Monday, January 26, 2009

Nearly two weeks

Almost finished the second week. A couple of workouts to go. At first, P90 Master seems a little easier than P90, but maybe that's because my form is crap and I don't really know the exercises. They definitely go faster, that's for sure. I didn't do Sculpt 3-4 like I said I might. I'll stick to 5-6. After all those squats in Pylo, the squats in 3-4 would be too much for my left knee, which is aching a little.
There is definitely more emphasis on core strength in these videos. My gut is sore, but already feels stronger. I sweat more than I did in P90, even though it feels like I'm doing less. It feels like I will be ready for P90X when the time comes in April sometime. I do worry that when the baby comes I'm going to work myself into the ground, but then I can go to bed around 10 every night instead of spending an hour watching TV. I'll be busy, but I'll be fit and healthy. I'll try waking up early in the morning next week, I think.

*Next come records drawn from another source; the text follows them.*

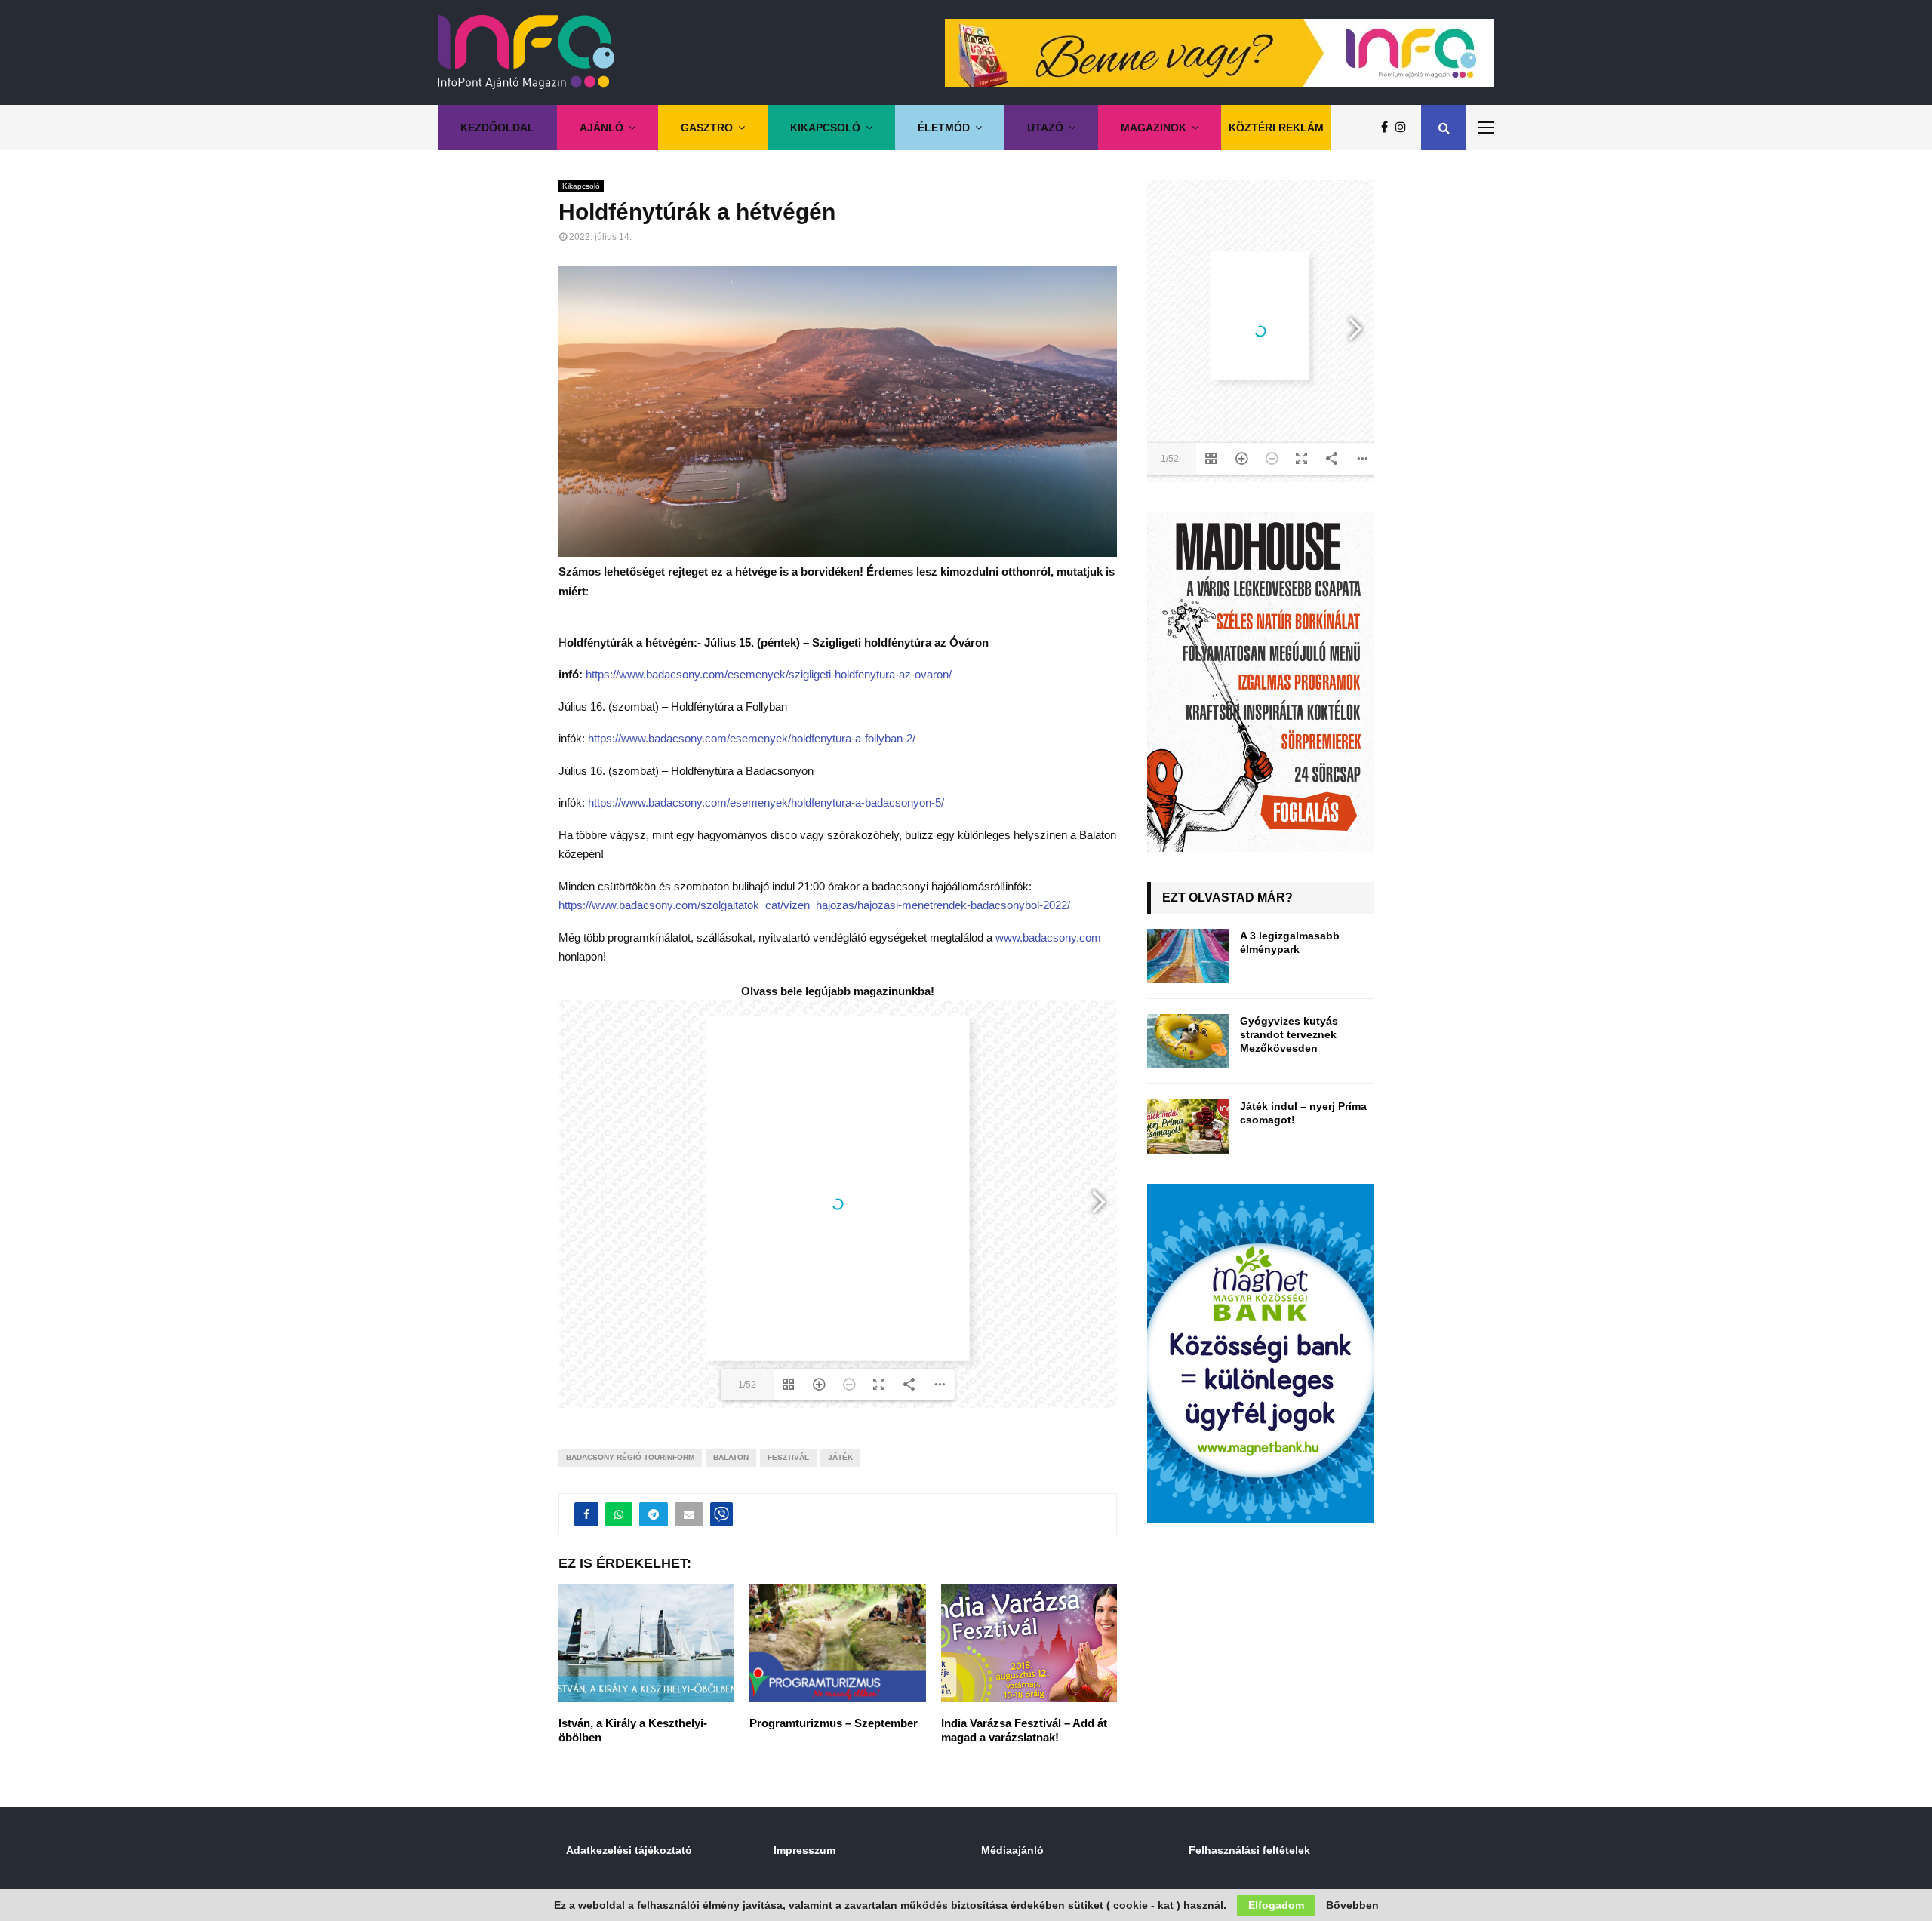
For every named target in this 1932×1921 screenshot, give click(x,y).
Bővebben (1352, 1905)
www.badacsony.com (1048, 937)
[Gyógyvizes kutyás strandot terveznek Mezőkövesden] (1188, 1041)
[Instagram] (1404, 127)
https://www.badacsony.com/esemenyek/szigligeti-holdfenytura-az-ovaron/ (769, 674)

Since the first week of September, I've done a workout 6 times a week, except for two weeks off around Christmas. That's a lot, especially when for years prior to this I could only do a week or so before getting the CBFs (Couldn't Be Fuckeds). It's obviously a reaction to my mother's death in August. It's weird how the mind works. I do not think "I have to do this or I will die like mum" or "I'm going to make mum proud" or use her death as a motivation to do an extra pushup. I haven't thought that once. But if I look at my behavior objectively, this is how I'm dealing with it (or not dealing with it). But I don't really like the idea of "dealing" with something, because it implies that by some magical process in the mind of thinking about something logically, rationally, by making a story of it, then it is dealt with and done, like a homework assignment or something. What I'm doing is a response to mum's death, and I have control over what that response is. That's it. Mum's death doesn't have to be any more than that to me. It doesn’t have to damage me for it to be real to me. I don't have to try to put myself through something as traumatic as what happened to her to feel like I understand what happened. I lost my mother. That's enough, I think. Anyway, I'm not going to stop my fitness campaign because it is an obvious psychological mechanism. Actually, I wish I could apply it to more areas of my life, like Japanese study, which sucks. But mum didn't die because she couldn't speak Japanese. She died because her body betrayed her.
Speaking of Japanese, I found a word the other day. "辻斬り" Can you read that? "Tsujigiri" which combines the characters for "crossroad" and "slash", and it describes the act of "killing a passerby in order to test a new sword," which was banned around 1600. They needed a word for that?